The existence of various compounds of crude oil in water, soil and air has many adverse effects on all life forms and ecology next to its many adverse effects on humans, including the reduction of vegetation, soil microorganisms and aquatic populations. It also poses a serious threat to the environment directly or indirectly.
Physical, chemical and biological methods can be used to reduce these contaminants. Physical and chemical methods are expensive and costly methods that are usually recommended for highly contaminated soils, while biological methods are convenient, inexpensive and low-cost methods to reduce soil contamination.
The use of phytoremediation to refine any infected system, in which the plants can grow, has recently received growing attention. Bioremediation is a method that utilises the ability of living organisms to increase the rate and speed of degradation of pollutants, and is an important tool to reduce environmental pollution.
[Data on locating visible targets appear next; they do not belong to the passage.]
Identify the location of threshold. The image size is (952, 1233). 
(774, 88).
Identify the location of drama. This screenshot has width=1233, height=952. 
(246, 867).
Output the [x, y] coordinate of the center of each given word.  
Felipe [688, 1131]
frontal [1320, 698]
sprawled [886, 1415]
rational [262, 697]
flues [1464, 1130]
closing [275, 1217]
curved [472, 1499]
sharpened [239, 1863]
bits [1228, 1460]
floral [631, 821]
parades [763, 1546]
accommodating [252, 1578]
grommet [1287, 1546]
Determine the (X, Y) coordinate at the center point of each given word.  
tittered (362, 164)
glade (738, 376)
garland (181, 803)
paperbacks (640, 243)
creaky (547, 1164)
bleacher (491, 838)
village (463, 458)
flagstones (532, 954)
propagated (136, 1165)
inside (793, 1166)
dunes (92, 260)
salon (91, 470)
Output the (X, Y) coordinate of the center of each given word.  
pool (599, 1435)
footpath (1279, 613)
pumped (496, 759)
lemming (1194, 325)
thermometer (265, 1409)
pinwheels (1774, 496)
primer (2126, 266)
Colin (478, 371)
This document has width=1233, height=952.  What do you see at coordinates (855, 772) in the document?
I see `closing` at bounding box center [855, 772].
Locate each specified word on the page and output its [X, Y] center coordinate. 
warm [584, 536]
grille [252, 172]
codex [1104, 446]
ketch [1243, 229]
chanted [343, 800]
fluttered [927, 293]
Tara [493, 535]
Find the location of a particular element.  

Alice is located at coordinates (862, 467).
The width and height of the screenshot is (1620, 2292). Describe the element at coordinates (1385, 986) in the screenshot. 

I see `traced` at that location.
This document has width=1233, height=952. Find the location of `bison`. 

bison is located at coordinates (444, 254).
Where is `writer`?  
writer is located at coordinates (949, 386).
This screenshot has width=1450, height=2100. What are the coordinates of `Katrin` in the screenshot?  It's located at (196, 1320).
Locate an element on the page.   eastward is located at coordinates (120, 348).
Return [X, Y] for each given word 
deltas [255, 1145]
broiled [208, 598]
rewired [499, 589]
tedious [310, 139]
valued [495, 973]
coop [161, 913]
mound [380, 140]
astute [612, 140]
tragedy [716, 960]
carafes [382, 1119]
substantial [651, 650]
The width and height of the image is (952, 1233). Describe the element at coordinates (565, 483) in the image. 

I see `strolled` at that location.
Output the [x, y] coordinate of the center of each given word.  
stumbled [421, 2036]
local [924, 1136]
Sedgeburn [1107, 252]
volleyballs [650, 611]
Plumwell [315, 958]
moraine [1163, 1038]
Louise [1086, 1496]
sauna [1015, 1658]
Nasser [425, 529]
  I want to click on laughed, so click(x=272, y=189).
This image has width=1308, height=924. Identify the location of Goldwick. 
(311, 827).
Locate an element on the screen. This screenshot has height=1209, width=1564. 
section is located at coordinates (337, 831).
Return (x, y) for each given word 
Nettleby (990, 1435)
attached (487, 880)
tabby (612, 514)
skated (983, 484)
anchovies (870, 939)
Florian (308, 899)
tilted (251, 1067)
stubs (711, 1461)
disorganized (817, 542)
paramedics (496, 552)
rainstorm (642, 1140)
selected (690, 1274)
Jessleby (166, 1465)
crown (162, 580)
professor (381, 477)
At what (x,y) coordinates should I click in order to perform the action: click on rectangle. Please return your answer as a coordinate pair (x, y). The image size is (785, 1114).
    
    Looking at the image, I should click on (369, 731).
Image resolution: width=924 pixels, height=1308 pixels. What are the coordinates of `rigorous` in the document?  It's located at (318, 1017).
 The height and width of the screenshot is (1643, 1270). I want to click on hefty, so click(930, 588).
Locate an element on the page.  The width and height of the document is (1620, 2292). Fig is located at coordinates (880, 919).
This process is particularly useful for treatment of contaminated systems with low concentrations of pollutants.
Phytoremediation is a technique of refining soil, water and contaminated sediments that is economical, environment-friendly and evolving.
Therefore, in order to analyse the amount of organic pollutants (TPH) and inorganic pollutants (lead, zinc, cadmium and nickel) in the soil of Pazanan oil field of Gachsaran, scientists are identifying and introducing native plants to refine the soils of the contaminated area.
“Feasibility of Using Rangeland Plants for Purification of Soil Pollutants in Oilfield Areas” is the title of the project, conducted by these researchers at the University of Tehran.
Since oil-contaminated areas in the world, especially in Iran, are very wide-ranging and have different climatic conditions, the use of indigenous plants in each region is essential for bio-filtration.